*TASK BRIEF*
Find the line below that contains "Task: Open Additional". Transcribe it and every line after it exactly, adding nothing.

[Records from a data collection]
☆ ☆ ☆ ☆

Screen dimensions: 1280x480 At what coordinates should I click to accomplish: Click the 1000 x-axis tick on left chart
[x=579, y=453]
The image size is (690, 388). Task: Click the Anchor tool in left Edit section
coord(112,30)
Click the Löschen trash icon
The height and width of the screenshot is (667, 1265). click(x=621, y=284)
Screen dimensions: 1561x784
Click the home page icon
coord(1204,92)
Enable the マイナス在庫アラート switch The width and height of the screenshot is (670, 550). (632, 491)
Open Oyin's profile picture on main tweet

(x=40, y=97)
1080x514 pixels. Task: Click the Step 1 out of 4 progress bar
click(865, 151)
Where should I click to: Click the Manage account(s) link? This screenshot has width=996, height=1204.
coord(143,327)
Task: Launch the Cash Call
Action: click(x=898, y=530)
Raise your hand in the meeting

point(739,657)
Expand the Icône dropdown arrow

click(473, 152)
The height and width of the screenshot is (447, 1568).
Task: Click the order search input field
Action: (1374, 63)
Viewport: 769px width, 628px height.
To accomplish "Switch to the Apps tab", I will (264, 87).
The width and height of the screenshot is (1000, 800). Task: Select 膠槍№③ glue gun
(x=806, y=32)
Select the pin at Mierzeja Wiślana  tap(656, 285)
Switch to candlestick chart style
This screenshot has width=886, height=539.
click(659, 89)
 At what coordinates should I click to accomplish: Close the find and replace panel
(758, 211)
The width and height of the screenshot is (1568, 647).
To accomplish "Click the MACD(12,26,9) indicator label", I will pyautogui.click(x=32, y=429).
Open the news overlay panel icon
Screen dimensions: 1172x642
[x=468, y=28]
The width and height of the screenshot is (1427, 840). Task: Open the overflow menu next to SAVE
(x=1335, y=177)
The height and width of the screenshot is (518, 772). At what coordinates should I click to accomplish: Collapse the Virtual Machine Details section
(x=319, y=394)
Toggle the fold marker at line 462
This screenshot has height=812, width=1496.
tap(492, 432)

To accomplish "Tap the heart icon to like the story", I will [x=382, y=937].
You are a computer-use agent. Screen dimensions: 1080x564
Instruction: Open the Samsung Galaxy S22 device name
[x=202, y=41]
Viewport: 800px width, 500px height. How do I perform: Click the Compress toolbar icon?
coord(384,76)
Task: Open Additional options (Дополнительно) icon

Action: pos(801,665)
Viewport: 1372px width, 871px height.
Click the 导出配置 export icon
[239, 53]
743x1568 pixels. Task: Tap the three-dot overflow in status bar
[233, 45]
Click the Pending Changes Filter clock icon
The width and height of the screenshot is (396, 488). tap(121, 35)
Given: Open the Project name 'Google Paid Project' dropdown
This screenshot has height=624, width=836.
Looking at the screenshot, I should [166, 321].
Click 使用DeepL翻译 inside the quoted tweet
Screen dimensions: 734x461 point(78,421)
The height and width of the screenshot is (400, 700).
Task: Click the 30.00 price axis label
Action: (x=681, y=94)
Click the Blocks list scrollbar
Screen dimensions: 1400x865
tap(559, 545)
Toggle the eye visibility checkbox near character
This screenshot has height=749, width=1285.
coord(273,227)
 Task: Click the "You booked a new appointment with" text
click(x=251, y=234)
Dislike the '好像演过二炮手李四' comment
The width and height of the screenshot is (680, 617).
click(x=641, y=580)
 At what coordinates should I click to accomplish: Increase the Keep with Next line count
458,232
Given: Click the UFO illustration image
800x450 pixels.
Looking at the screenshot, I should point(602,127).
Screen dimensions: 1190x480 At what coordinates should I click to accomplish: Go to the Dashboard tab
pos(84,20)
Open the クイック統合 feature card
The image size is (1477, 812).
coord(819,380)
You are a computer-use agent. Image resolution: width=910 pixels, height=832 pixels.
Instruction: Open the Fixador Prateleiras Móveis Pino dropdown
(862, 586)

☆ ☆ ☆ ☆

*TASK RESULT*
Task: Open Additional options (Дополнительно) icon

Action: pos(801,665)
Viewport: 1372px width, 871px height.
Click the 导出配置 export icon
[239, 53]
743x1568 pixels. Task: Tap the three-dot overflow in status bar
[233, 45]
Click the Pending Changes Filter clock icon
The width and height of the screenshot is (396, 488). tap(121, 35)
Given: Open the Project name 'Google Paid Project' dropdown
This screenshot has height=624, width=836.
Looking at the screenshot, I should [166, 321].
Click 使用DeepL翻译 inside the quoted tweet
Screen dimensions: 734x461 point(78,421)
The height and width of the screenshot is (400, 700).
Task: Click the 30.00 price axis label
Action: (x=681, y=94)
Click the Blocks list scrollbar
Screen dimensions: 1400x865
tap(559, 545)
Toggle the eye visibility checkbox near character
This screenshot has height=749, width=1285.
coord(273,227)
 Task: Click the "You booked a new appointment with" text
click(x=251, y=234)
Dislike the '好像演过二炮手李四' comment
The width and height of the screenshot is (680, 617).
click(x=641, y=580)
 At what coordinates should I click to accomplish: Increase the Keep with Next line count
458,232
Given: Click the UFO illustration image
800x450 pixels.
Looking at the screenshot, I should point(602,127).
Screen dimensions: 1190x480 At what coordinates should I click to accomplish: Go to the Dashboard tab
pos(84,20)
Open the クイック統合 feature card
The image size is (1477, 812).
coord(819,380)
You are a computer-use agent. Image resolution: width=910 pixels, height=832 pixels.
Instruction: Open the Fixador Prateleiras Móveis Pino dropdown
(862, 586)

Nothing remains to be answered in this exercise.